Version Control Basics: Git for Content Producers
Session 4.5 · ~5 min read
Why Version Control Matters for Content
Version control tracks every change to every file in your project. Not "Save As v2." Actual change tracking where you can see exactly what changed, when it changed, and a note explaining why. Git is the standard version control system. It was built for software developers, but the principle applies to any work that evolves over time: code, prose, prompts, and production configurations.
For AI content production, Git solves three problems that no amount of careful file naming can fix.
| Problem | Without Git | With Git |
|---|---|---|
| Prompt iteration tracking | Multiple files: prompt-v1.md, prompt-v2.md, prompt-v3.md | One file with full history of every change |
| Accidental deletion | Gone forever (unless you have backups) | Recoverable from any previous commit |
| Knowing what worked | Memory and notes, both unreliable | Exact state of every file at any point in time |
| Collaboration | Emailing files, manual merging, confusion | Parallel work with structured merging |
Git is not about code. Git tracks changes to text files. Prompts are text files. Outputs are text files. Configuration is text files. Your entire AI production pipeline is text files. Git was made for this.
Three Commands You Need
Git has dozens of commands. You need three. Your AI coding assistant handles the rest.
git add stages files for the next commit. It tells Git "these are the changes I want to record." You can add specific files (git add prompts/system-prompt.md) or all changed files (git add .).
git commit records the staged changes with a message describing what changed and why. The message matters. "Updated stuff" is useless. "Revised system prompt to reduce hedging in output" is useful. Six months from now, these messages are your project diary.
git log shows the history of all commits. Each entry includes the date, the message, and a unique identifier. You can use this identifier to go back to any previous state.
The Git Workflow for Content Production
The daily workflow is simple. You make changes. You stage them. You commit them with a message. Repeat. At any point, you can look back at the history and see exactly how your prompts, scripts, and outputs evolved.

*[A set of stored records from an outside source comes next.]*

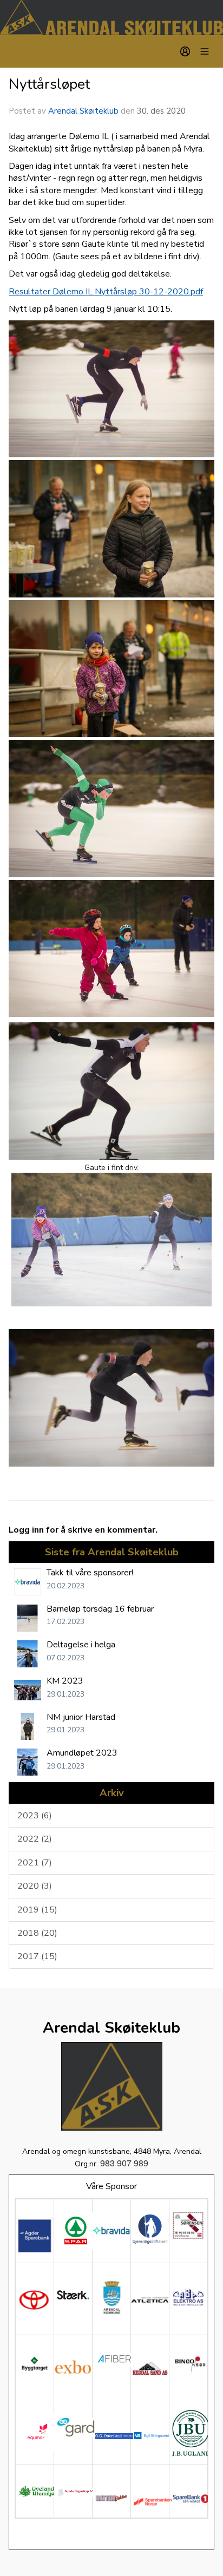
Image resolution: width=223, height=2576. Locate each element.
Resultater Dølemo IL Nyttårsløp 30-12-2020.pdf (106, 292)
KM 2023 (65, 1681)
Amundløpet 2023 (82, 1753)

Commit frequently. A commit after every significant change is better than one massive commit at the end of the day. "Significant" means: you changed a prompt, you modified a script, you updated a configuration. Not every keystroke, but every decision point.

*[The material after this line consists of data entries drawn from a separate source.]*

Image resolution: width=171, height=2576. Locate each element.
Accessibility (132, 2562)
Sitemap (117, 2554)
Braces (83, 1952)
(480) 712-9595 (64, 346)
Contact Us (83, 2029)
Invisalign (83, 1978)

What to Commit, What to Ignore
Not everything belongs in Git. API keys, large binary files, and temporary outputs should be excluded. Git provides a file called .gitignore that lists patterns of files Git should ignore.
A standard .gitignore for AI content production:
.env
__pycache__/
*.pyc
outputs/raw/*
node_modules/
.DS_Store
Notice that outputs/raw/* is ignored. Raw AI generations are disposable. Reviewed and final outputs may be worth tracking. Prompts and scripts are always worth tracking. Your .env file (containing API keys) must never be committed.
VS Code's Git Integration
VS Code has a built-in Git panel (the branch icon in the sidebar). It shows changed files, lets you stage them with a click, and provides a text box for commit messages. You do not need to use the terminal for Git if you prefer the visual interface. The result is identical. Use whichever feels more natural.
Further Reading
- How To Use Git to Manage Your Writing Project by DigitalOcean
- Version Control for Writing: Git Workflows for Authors
- Using Git Version Control as a Writer, It's FOSS
Assignment
Initialize a Git repository in your course project folder. If you are unsure how, ask your AI coding assistant: "How do I initialize a Git repository in this folder?" Make a change to any file. Stage it with git add. Commit it with a descriptive message. Make another change. Commit again. Run git log and see your history. You now have version control.